I'll try to be clear and concise.

Having recently learned about the improved efficiencies with high pressure direct injection automotive diesels (upwards of 20% just on improved atomization alone) I've been forced to wonder about the possibilities of retrofitting the already economical CS model with something comparable.

I thought best to put it out here for all of you with lifetimes of experience beyond mine for some feedback on the variables and implications involved.

Simply put: Why not fit a 2400 bar system (pump, injector and lines) with appropriate simple electronic switches to get one of these beasts ultra-economical?

I understand they aren't direct injection...but is that paramount to the process?
Is the engine otherwise actually in need of the extra lube in the unburnt fuel?

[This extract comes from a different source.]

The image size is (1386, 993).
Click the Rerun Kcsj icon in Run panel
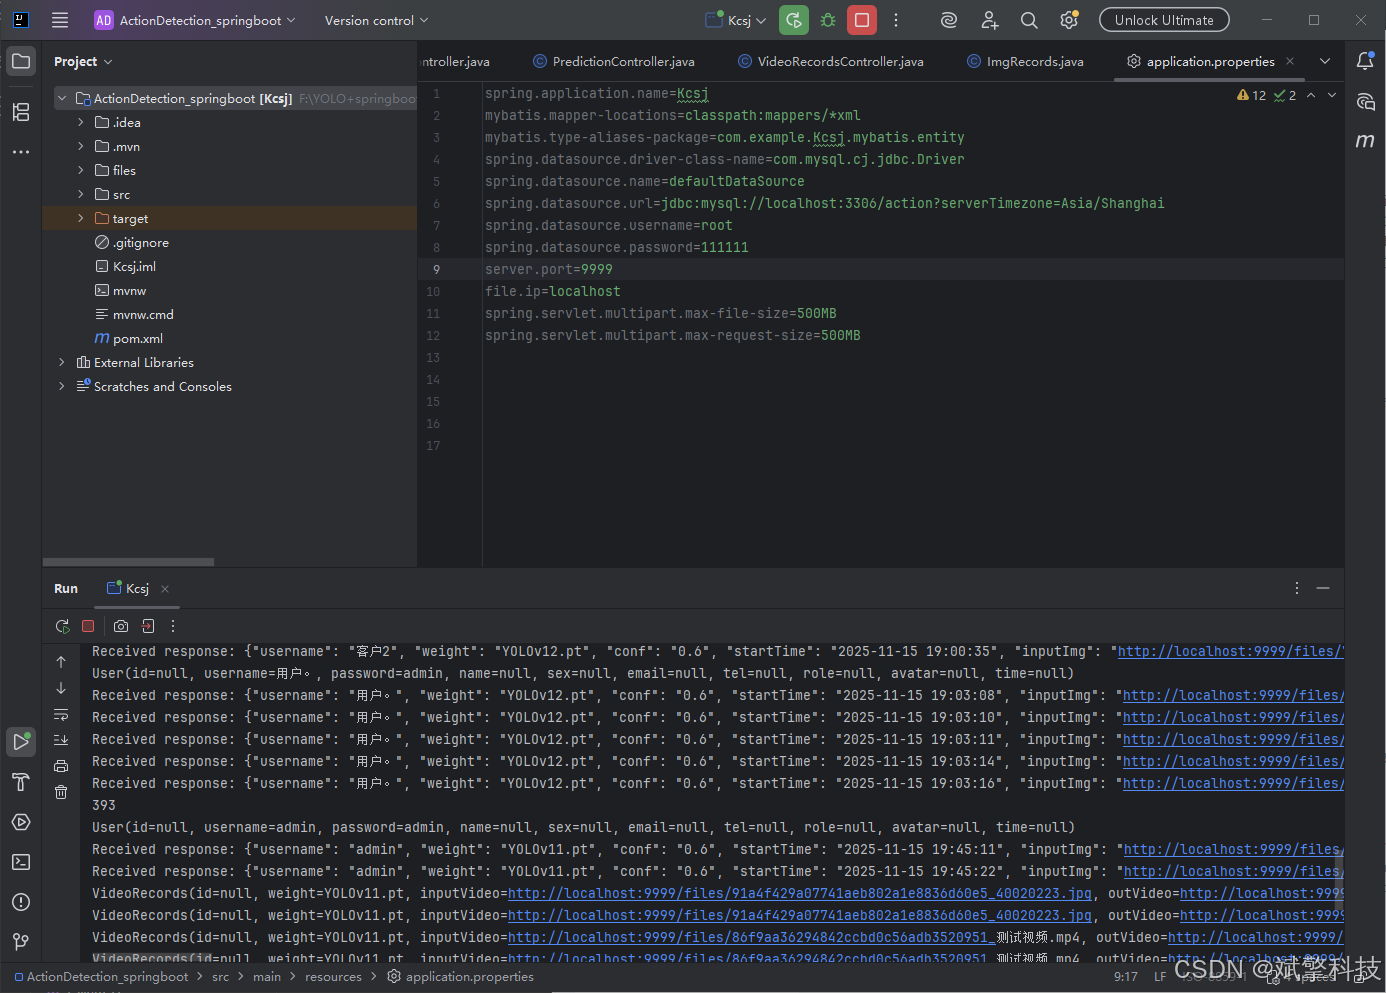[62, 626]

What problems would running this much leaner cause?

Thanks in advance!

SES



In a diesel engine one has droplets of fuel which are burning.  The object of the exercise is for all the droplets to burn quickly, generate heat and push the piston down.  One can surmise that the smaller the droplets the faster the burn.  Now in an engine that is running at a low speed there is more time for the fuel to burn so there is no need for ultra small droplets.  It is still important however to have an adequate injection pressure.

One engine that gave its owner great trouble was a Petter Mini Six.  It was the marine version.  The exhaust was grey and stinking of unburnt fuel.  When the injector was tested it had a pop pressure of 1800 psi.  On a Mini Six this is useless.  The pop pressure needs to be between 2200 and 2400 psi.  That extra 400 psi creates smaller droplets which do burn OK before the exhaust valve opens.

Other people's experience of Common Rail seems to be that it is very unreliable.  One person I know spent £3500 on repairs to his VW Caddy van when in all probability the fault was just a  fractured intermittent wire.  The Main Dealer replaced (1) The injectors.  (2) The camshaft.  (3) The cylinder head.  (4) The turbo-charger.   When they did finally fix it they would not say what the fault was!  Another bloke trashed his ultra high pressure pump (normally £800) on his Citroen when he ran out of fuel!  Fortunately a scrap-yard had a good pump on a knackered engine and this saved £650!

Eliminating the "jerk pump" does allow diesels to run faster but as the pistons are much heavier than those in a petrol engine the improvement in rpm is very modest.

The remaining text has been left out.